Pure dimension and projectivity of tropical polytopes

In Abstract

Exploring the relationships between geometric structure and algebraic structure
Tropical mathematics (also known as max-plus mathematics) concerns the real numbers under the operations of addition and maximum. An active area of research since the 1970’s, it has well-documented applications in diverse areas including analysis of discrete event systems, optimisation and scheduling problems, formal languages and automata, and phylogenetics. Most recently, the discovery of deep connections with algebraic geometry has raised its profile within pure mathematics. A key role in many applications is played by tropically linear transformations: transformations of vectors whose descriptions appear linear once addition is recast as multiplication, and maximisation is recast as addition.
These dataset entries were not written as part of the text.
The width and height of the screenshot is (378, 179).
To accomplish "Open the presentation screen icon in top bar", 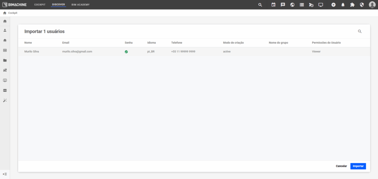I will pos(320,5).
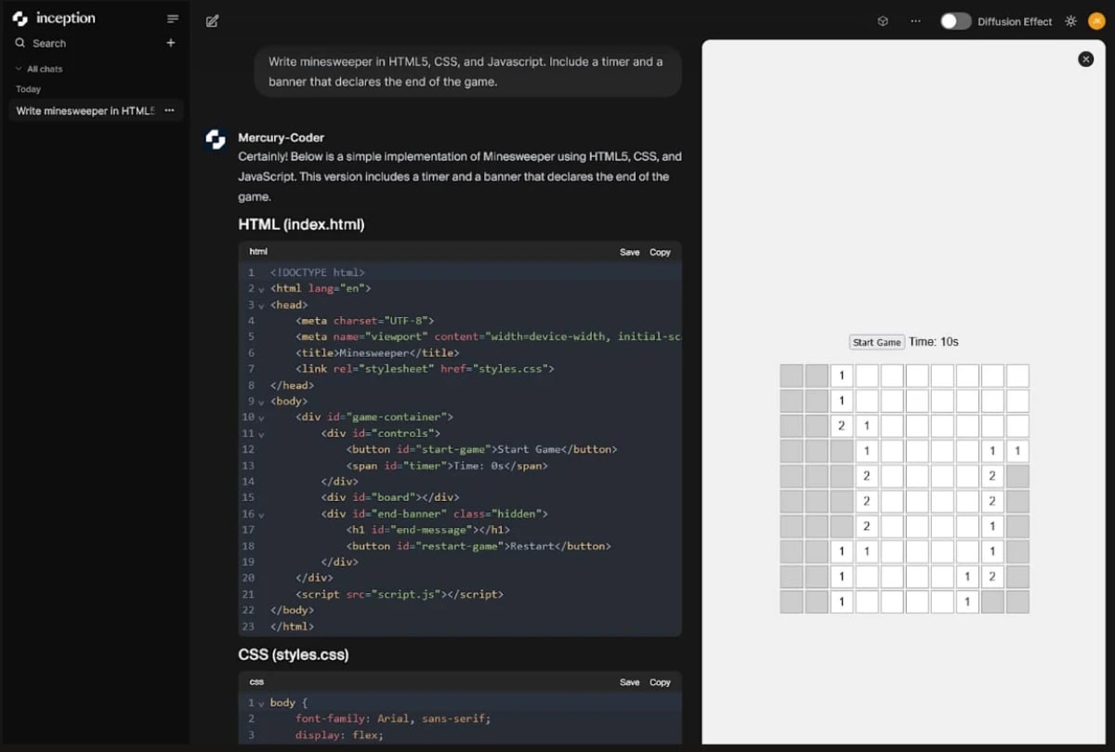Click the Start Game button in the preview
The image size is (1115, 752).
[876, 342]
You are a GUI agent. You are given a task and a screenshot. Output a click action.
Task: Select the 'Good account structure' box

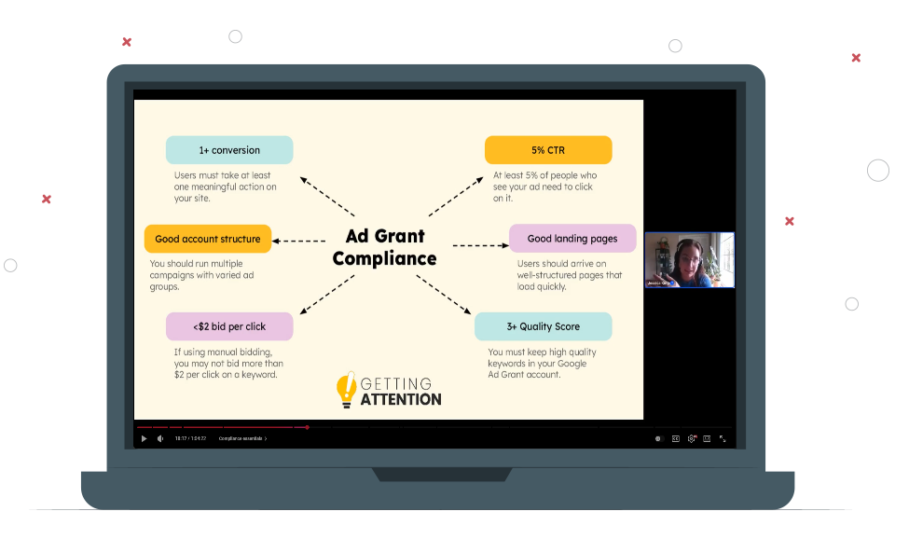click(x=208, y=239)
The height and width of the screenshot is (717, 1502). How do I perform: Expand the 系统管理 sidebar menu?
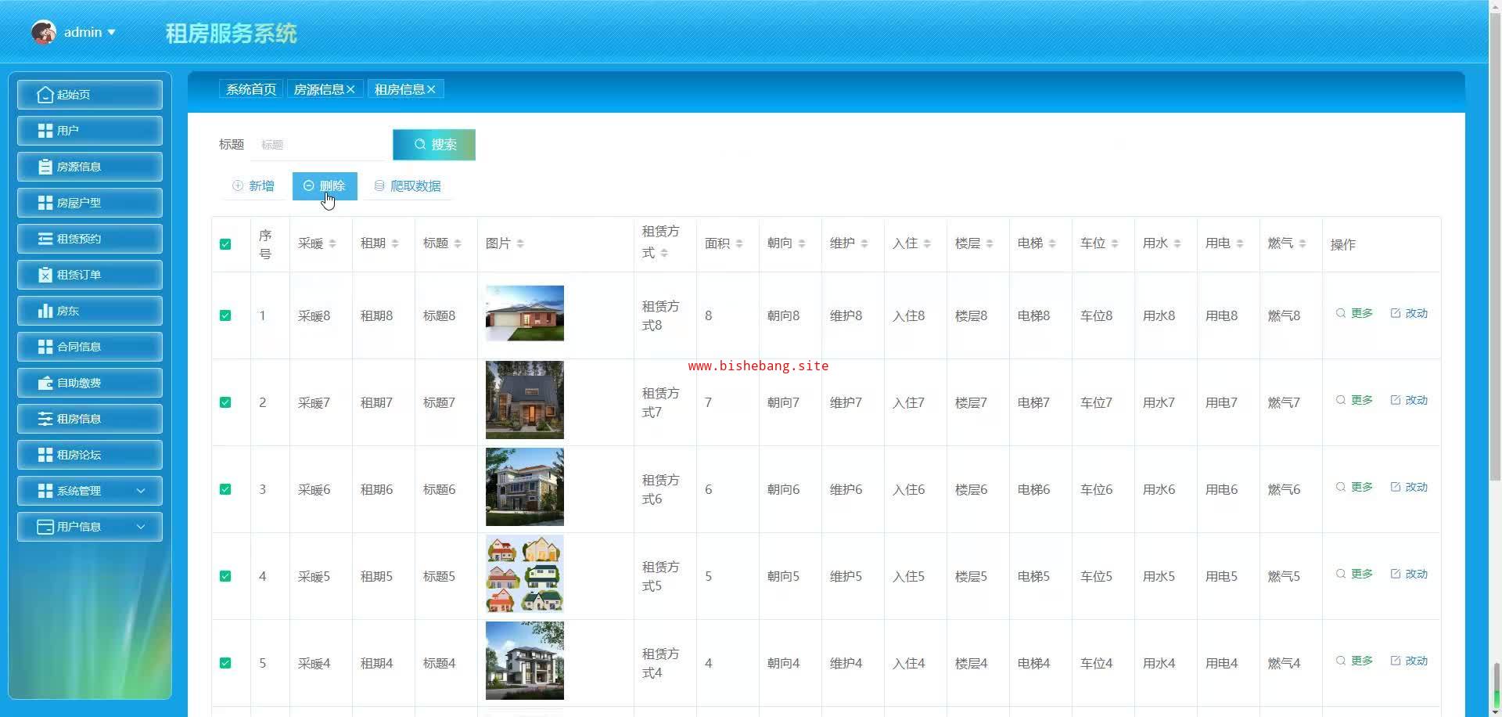(90, 491)
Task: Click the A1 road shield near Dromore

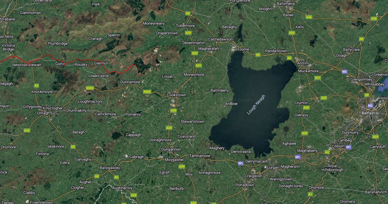Action: click(310, 194)
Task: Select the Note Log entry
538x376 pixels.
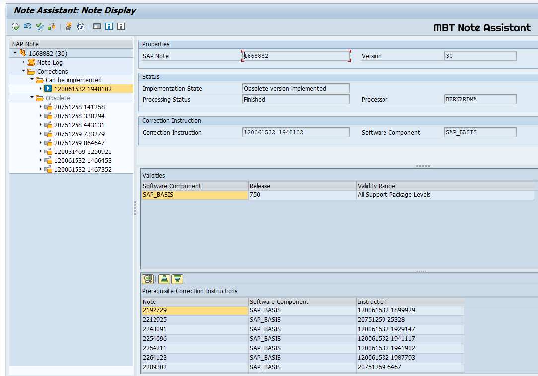Action: click(x=51, y=62)
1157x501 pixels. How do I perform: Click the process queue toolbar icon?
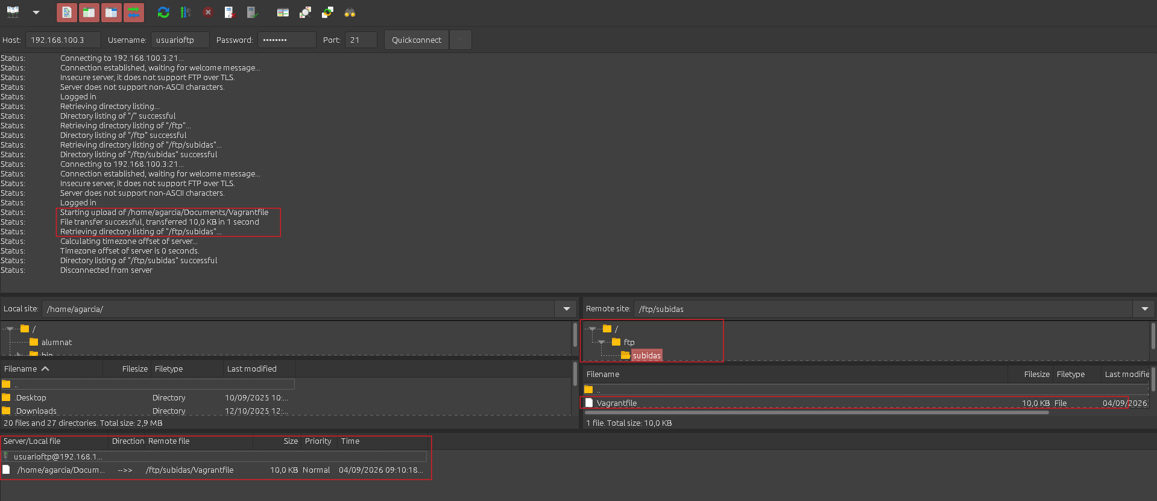pyautogui.click(x=186, y=12)
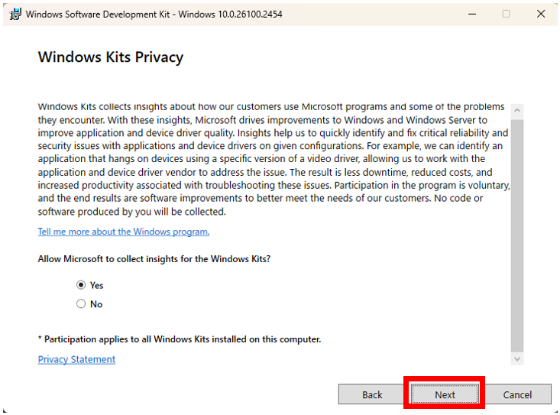560x415 pixels.
Task: Click the scrollbar up arrow
Action: pyautogui.click(x=517, y=109)
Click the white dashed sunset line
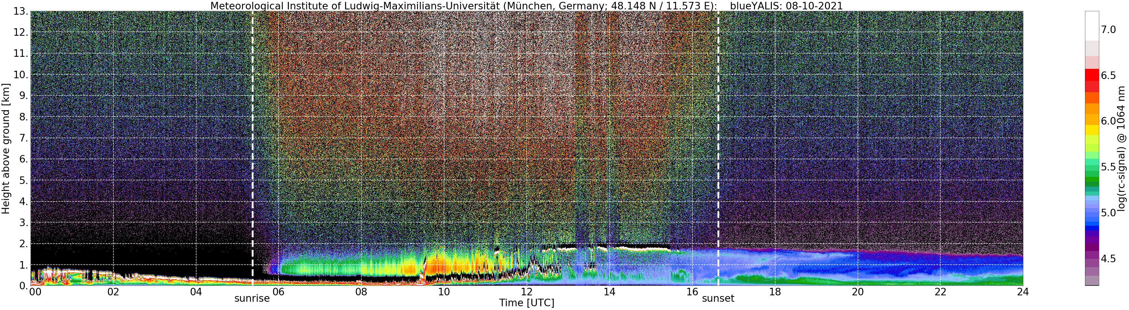This screenshot has width=1129, height=310. (718, 148)
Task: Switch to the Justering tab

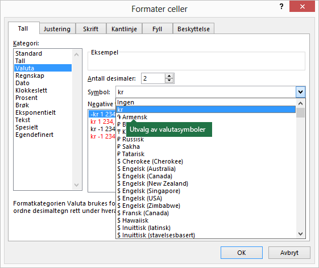Action: tap(57, 29)
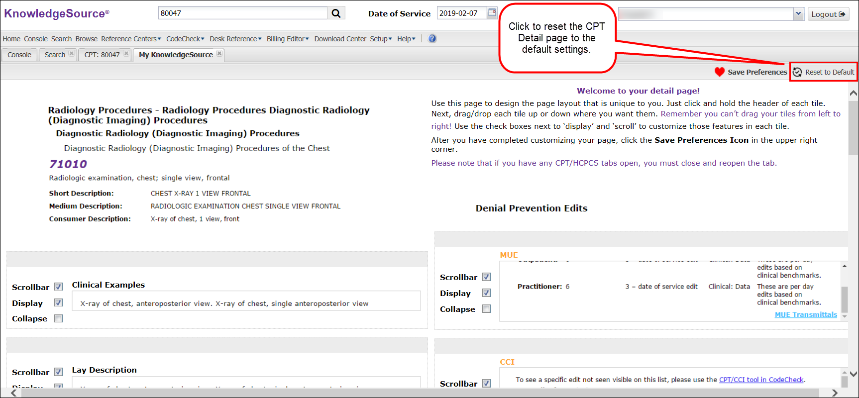The image size is (859, 398).
Task: Click the search magnifier icon
Action: (x=336, y=13)
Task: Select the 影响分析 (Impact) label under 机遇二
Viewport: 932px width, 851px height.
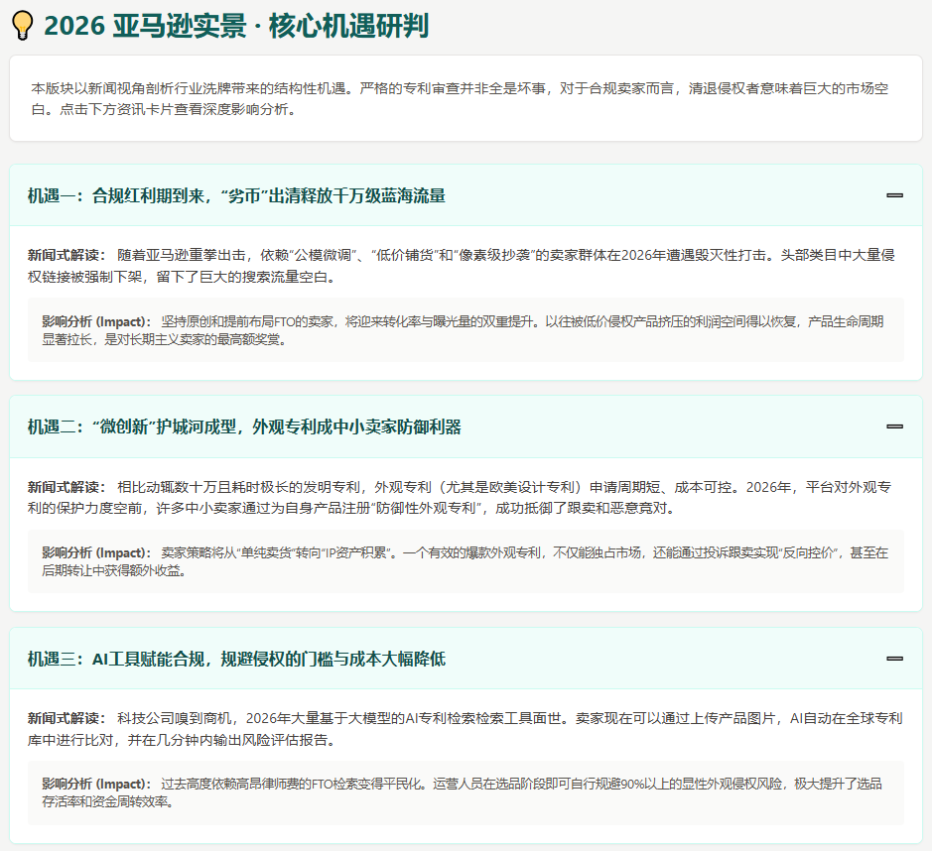Action: coord(96,552)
An important feature of such a transformation is its image: a mathematical object which has both a geometric structure (as a Euclidean polyhedral complex) and an algebraic structure (as a module over the tropical semiring). This research (conducted by researchers at the universities of Manchester and
Aberdeen) discusses the relationship between these geometric and algebraic structures. Specifically, a close correspondence between pure dimension (a property studied by geometers) and projectivity (a central notion in abstract algebra) is established. This leads to a geometric understanding of idempotency for tropical matrices, and also opens up new possibilities for applying techniques from abstract commutative algebra to problems in both tropical algebraic geometry and application areas.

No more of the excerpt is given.